Secondly, I pointed out that Piketty’s use of data was suspect after reading just a few hundred pages of the book. I was less so referring to the data used than in the manner in which it was used. Something that often gets lost in these debates about the accuracy of data is that data means effectively nothing unless you are careful in the manner you interpret it. Reading Piketty’s book I found numerous highly contentious interpretations of the data. That said, I can appreciate that we will all have our own interpretations and that the first step is to all agree on the data we are using.
The first thing to note is that Giles is dealing with the data on wealth inequality and not income inequality. The former is, and Piketty stressed this both in his book and in his response to the FT, far more uncertain than the latter. The ability to get data on wealth inequality is thwarted by any number of facts; from the reluctance of the rich to talk about their wealth holdings, to the fact that much wealth is held in a ‘dark zone’ overseas outside of the reach of statistical agencies.
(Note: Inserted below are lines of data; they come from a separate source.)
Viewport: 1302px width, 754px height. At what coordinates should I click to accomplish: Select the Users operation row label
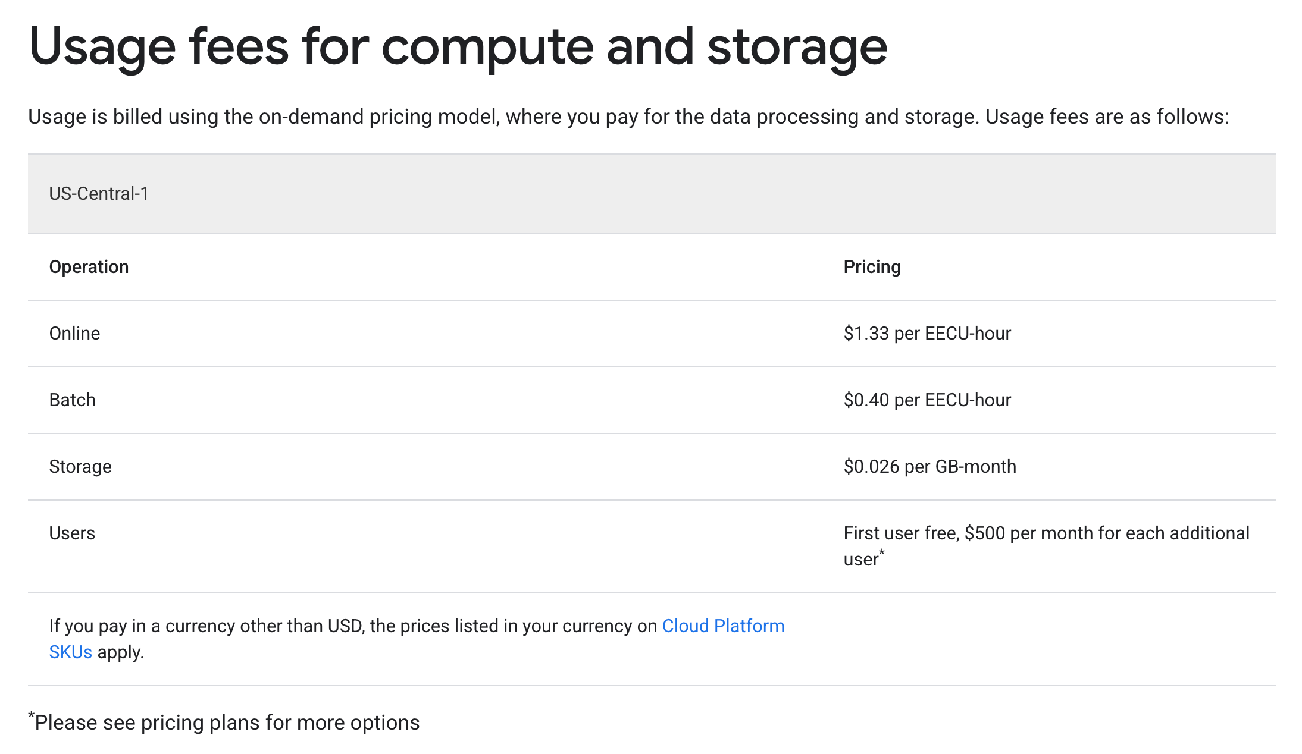point(72,533)
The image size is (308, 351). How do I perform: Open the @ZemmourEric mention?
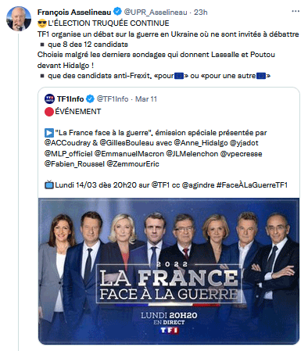point(133,164)
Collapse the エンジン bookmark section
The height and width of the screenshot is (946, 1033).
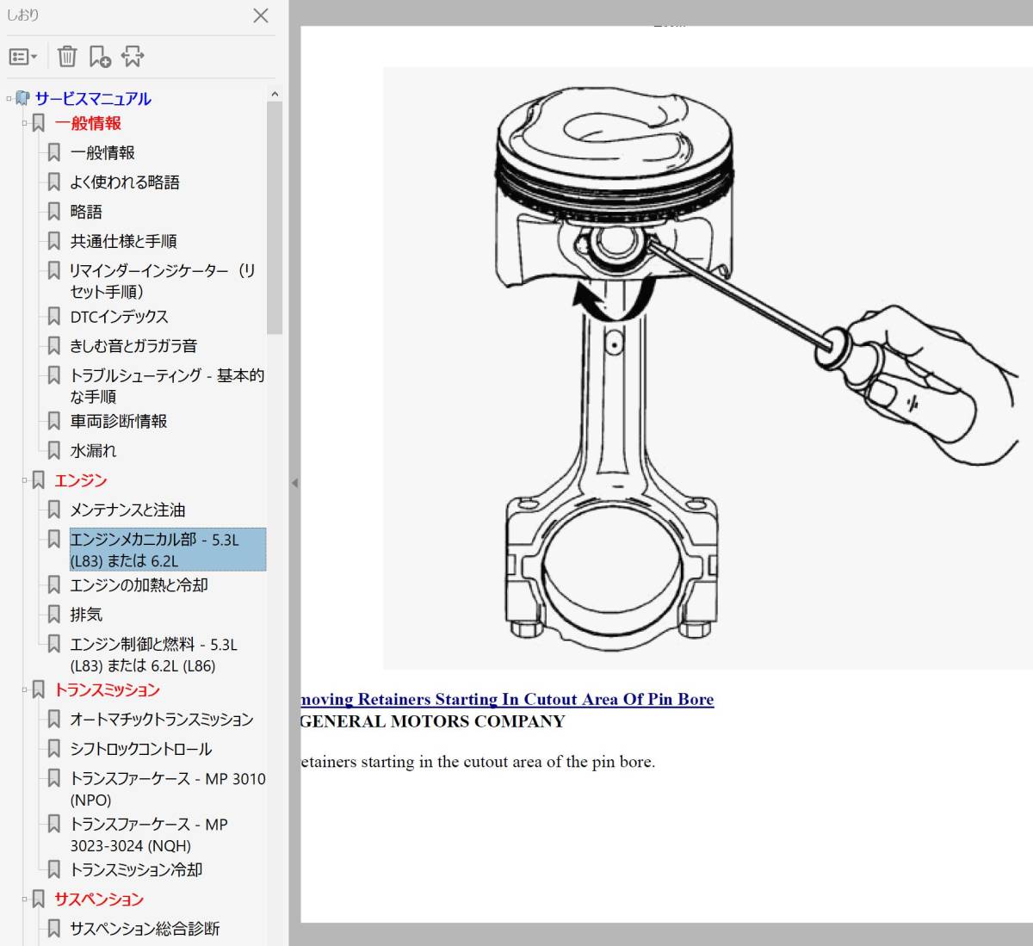click(x=25, y=480)
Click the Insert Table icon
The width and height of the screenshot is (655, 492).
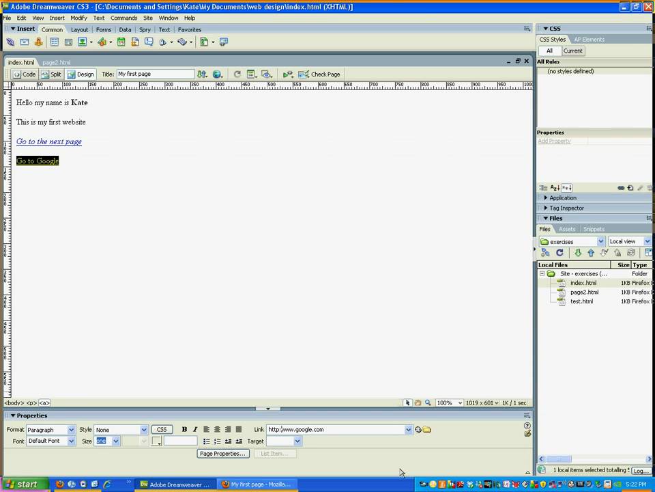click(55, 42)
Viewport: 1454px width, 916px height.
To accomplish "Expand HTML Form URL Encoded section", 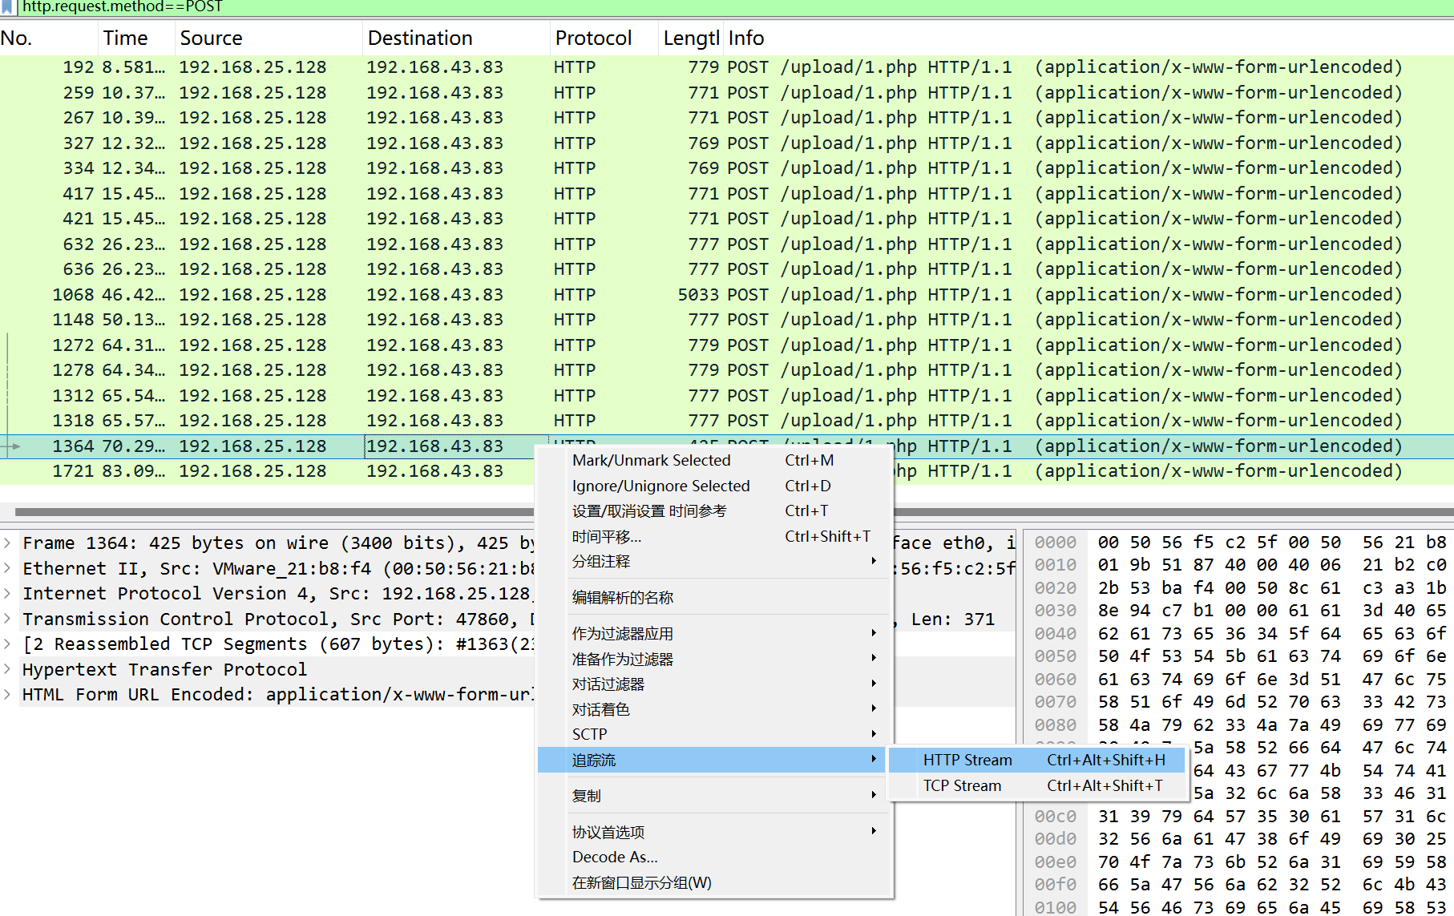I will [7, 694].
That said, some of the errors that Giles uncovers are pretty embarrassing. Take, for example, the issue of averaging in Europe. Giles writes,
Prof. Piketty constructs time-series of wealth inequality relative for three European countries: France, Sweden and the UK. He then combines them to obtain a single European estimate. To do so, he uses a simple average. This decision (shown in the screen grab below) is questionable, as it gives every Swedish person roughly seven times the weight of every French or British person. Using an average weighted by population appears more sensible.
I don’t know why on earth you would use a simple average in this regard. This does not strike me as being a simple ‘fat finger’ error. Piketty must have thought about what he was doing. He must have said to himself, “oh, I’ll just do a standard average of these very different countries”. That seems to me a very silly thing to do indeed.
That said, the reconstructions that Giles puts forward seem to me completely out of whack. Here is the chart that he provides for wealth inequality in the UK. The blue lines are Piketty’s estimates, the red lines are Giles’.
From Giles’ reconstruction you would conclude that wealth inequality has not risen in the UK all that much since 1980. I have seen a lot of data related to this and I simply cannot believe this. It also does not really pass the ‘smell test’ — i.e. it does not really confirm with what we actually see day-to-day.
Consider the following graph from the BIS showing the evolution of the financial sectors in various countries from 1985-2006.
Since 1985 the size of the financial sector in the UK has increased by over 50% relative to GDP. It seems difficult to account for this rise of finance without assuming that there is far more idle wealth to be managed relative to GDP than there was in 1985. Since idle wealth disproportionately sits with the wealthy (otherwise they wouldn’t be called ‘the wealthy’, duh!) then we can only assume that wealth inequality has increased.
There are many, many ways of making this same argument in a roundabout way. All of the figures I have seen support the idea that wealth inequality has risen substantially in the UK. In fairness to Giles, he does admit this when he writes,
There is one important caveat. None of the source data at the basis of Piketty’s work is completely reliable. So while this post is clear about what is wrong with Piketty’s charts, it is much less certain about the truth.
Perhaps Piketty has mucked up some of the figures. But his is not the only study dealing with this issue. In that sense, I don’t think that this is a Reinhart and Rogoff moment that discredits the underlying thesis of Piketty’s book. Rather I think that it is just another lesson in data analysis for us all. Lies, lies and damned statistics, as they say.